第3回の演習で作成したプログラムを再利用しよう。

画像ファイルは、「S.ベッテル」を加えた PGM/ を使用する。

■ プログラムの作成手順

(1) 画像データのロード

基本データをロードする際、画像ファイル名が得られる(拡張子は除く)。load_pilot_info を実行した後で、画像ファイルをロードするサブルーチンを作成しよう。そのために、以下の拡張をする。

画像ファイルのロードは、load_pilot_images というサブルーチンで実施するようにプログラムを作る。このサブルーチンは、NameCard の配列を先頭から順に処理をするもので、各処理においては、以下を実行する。

  1. 「パス+ファイル名+拡張子」の文字列を生成
  2. PGMファイルのオープン
  3. PGMファイルのヘッダロード
  4. 2次元配列の確保
  5. 本体ロード
  6. PGMファイルのクローズ
  7. ネームカードへ、2次元配列のポインタを登録

(2) 総合画像の生成

全員の画像を縦に並べることにしよう。そのために、考えておくことは、総合画像のための2次元配列をどの程度確保するのか、そこに画像をどうやって配置するのか、の2点である。このためのサブルーチンを img_cat_all_vertically としよう。

  1. ネームカードの配列を先頭から順にチェックして、画像の縦の長さの合計値、および、画像の横の長さの最大値、を求める。
  2. 得られたサイズで2次元配列を確保する。
  3. 画像の初期値を 0 とする(背景色となる)。
  4. ネームカードの配列を先頭から順にチェックして、コピーとペーストを適宜実行する(第3回の演習を思い出そう)。

(3) 総合画像のセーブ

img_cat_all_vertically より総合画像を得た後、pgmimage.c/h を用いてファイルに出力する。

補足

上記の実現において、画像ファイルを集めたディレクトリへの「パス」、および、出力する総合画像の「ファイル名」を実行時に与える必要がある。以下の形式でコンソール上からコマンドの入ることを想定しよう。

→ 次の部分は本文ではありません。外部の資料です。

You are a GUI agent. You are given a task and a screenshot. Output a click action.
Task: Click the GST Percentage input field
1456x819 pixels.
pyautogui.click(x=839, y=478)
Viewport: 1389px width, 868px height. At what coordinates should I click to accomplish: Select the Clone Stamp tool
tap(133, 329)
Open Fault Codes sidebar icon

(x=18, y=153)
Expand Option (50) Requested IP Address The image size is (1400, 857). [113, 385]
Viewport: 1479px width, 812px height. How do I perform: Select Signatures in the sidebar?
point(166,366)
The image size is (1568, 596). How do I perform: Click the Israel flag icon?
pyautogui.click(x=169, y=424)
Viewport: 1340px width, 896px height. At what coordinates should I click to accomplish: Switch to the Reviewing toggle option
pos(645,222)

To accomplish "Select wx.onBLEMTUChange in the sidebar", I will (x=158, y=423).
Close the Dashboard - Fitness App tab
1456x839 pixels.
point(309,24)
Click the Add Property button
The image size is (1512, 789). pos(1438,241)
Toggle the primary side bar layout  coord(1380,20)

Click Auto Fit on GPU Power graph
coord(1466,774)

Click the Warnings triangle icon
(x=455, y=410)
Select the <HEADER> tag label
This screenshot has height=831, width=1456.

./prac1101 f1_pilot_info.txt PGM/ f1_score_table.txt result.pgm

第1引数は「基本データ」、第2引数は「画像ファイルデレクトリ名」、第3引数は「スコアテーブル」、第4引数は「出力画像ファイル名」である。

■ コンパイル上の問題

サブルーチンが多くなると、#include の是非、ヘッダファイルの書き方、Makefile の依存関係の定義が混乱しやすい。そこで次の方針をとるとよい。

  1. ヘッダファイルには、重複するインクルードによる弊害を回避するために、「#ifndef ○○○○」と「#define ○○○○」と「#endif」を導入する。
  2. ヘッダファイル内では、データ型や定数を使う範囲で、他のヘッダファイルをインクルードする。
  3. 本体の C のファイル内でも、他のサブルーチンをコールしたり、データ型や定数を使用する範囲で、他のヘッダファイルをインクルードする。
  4. Makefile での依存関係は、本体の C のファイルとヘッダファイルのいずれかでインクルードしているヘッダファイルを参照する。main 関数を持つソースコードについては、インクルードしているヘッダファイルの他にその本体のオブジェクトファイル(.o)を依存関係に書く。